▶ Task statement
Copy exactly the lines of the records below, starting at the line that contains "Given: Select Pure Python in project list" and continuing through the last line, both included; omit any pictures.

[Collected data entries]
+---+
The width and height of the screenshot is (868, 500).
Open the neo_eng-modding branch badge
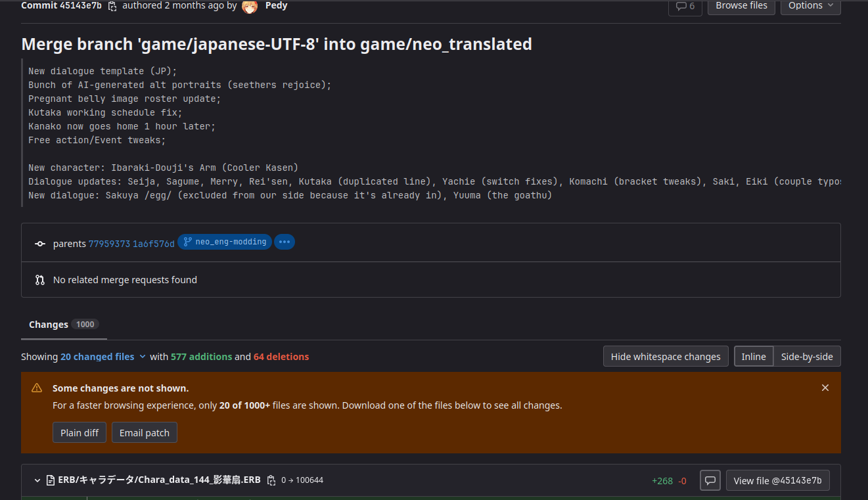coord(225,242)
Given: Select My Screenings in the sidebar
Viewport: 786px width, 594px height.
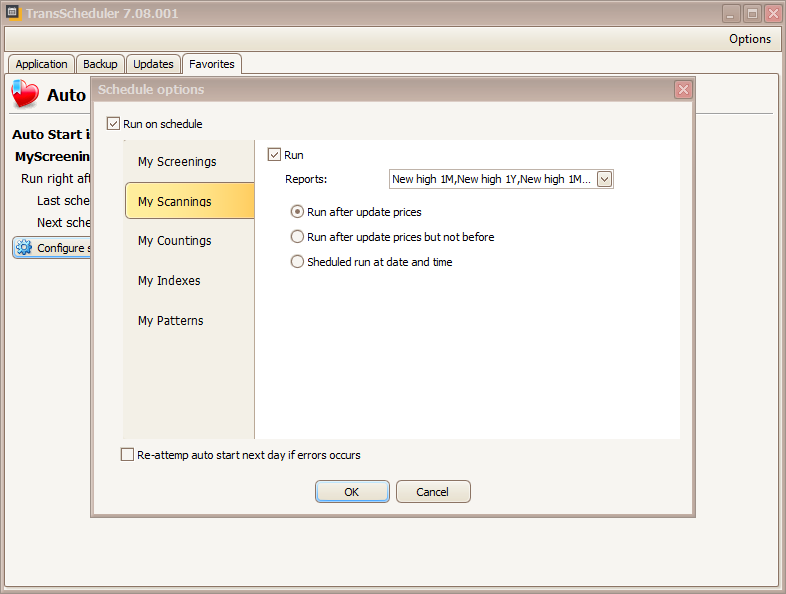Looking at the screenshot, I should click(177, 162).
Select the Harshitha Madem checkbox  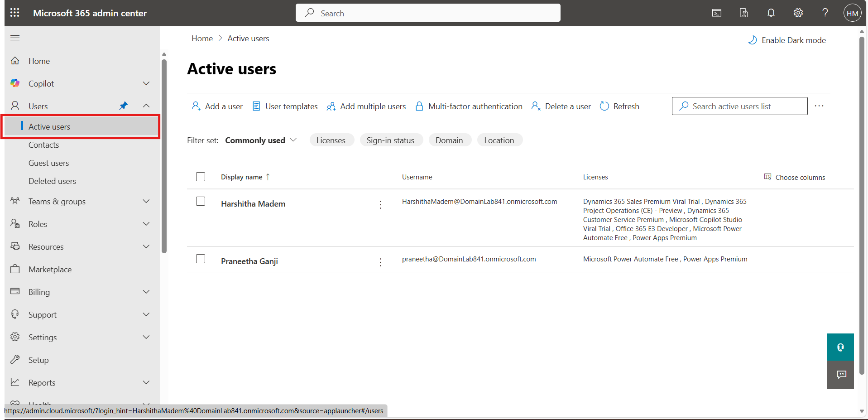[x=201, y=201]
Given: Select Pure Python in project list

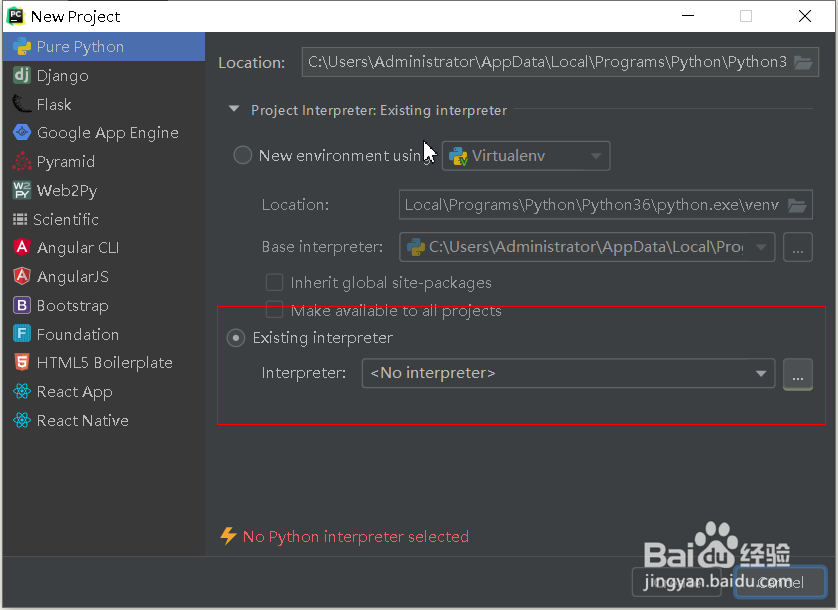Looking at the screenshot, I should tap(80, 47).
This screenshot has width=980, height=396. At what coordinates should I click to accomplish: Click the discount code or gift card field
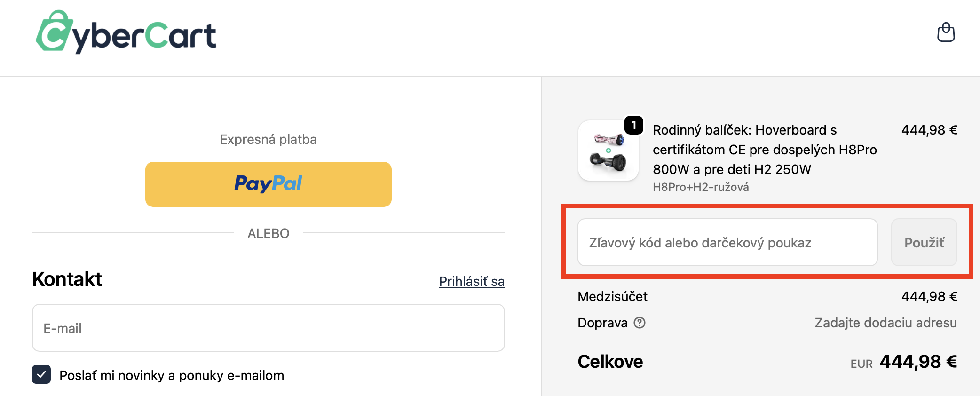[727, 242]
+---+
▶ Answer area
Given: Select Pure Python in project list

Looking at the screenshot, I should tap(80, 47).
This screenshot has width=980, height=396. At what coordinates should I click to accomplish: Click the discount code or gift card field
[727, 242]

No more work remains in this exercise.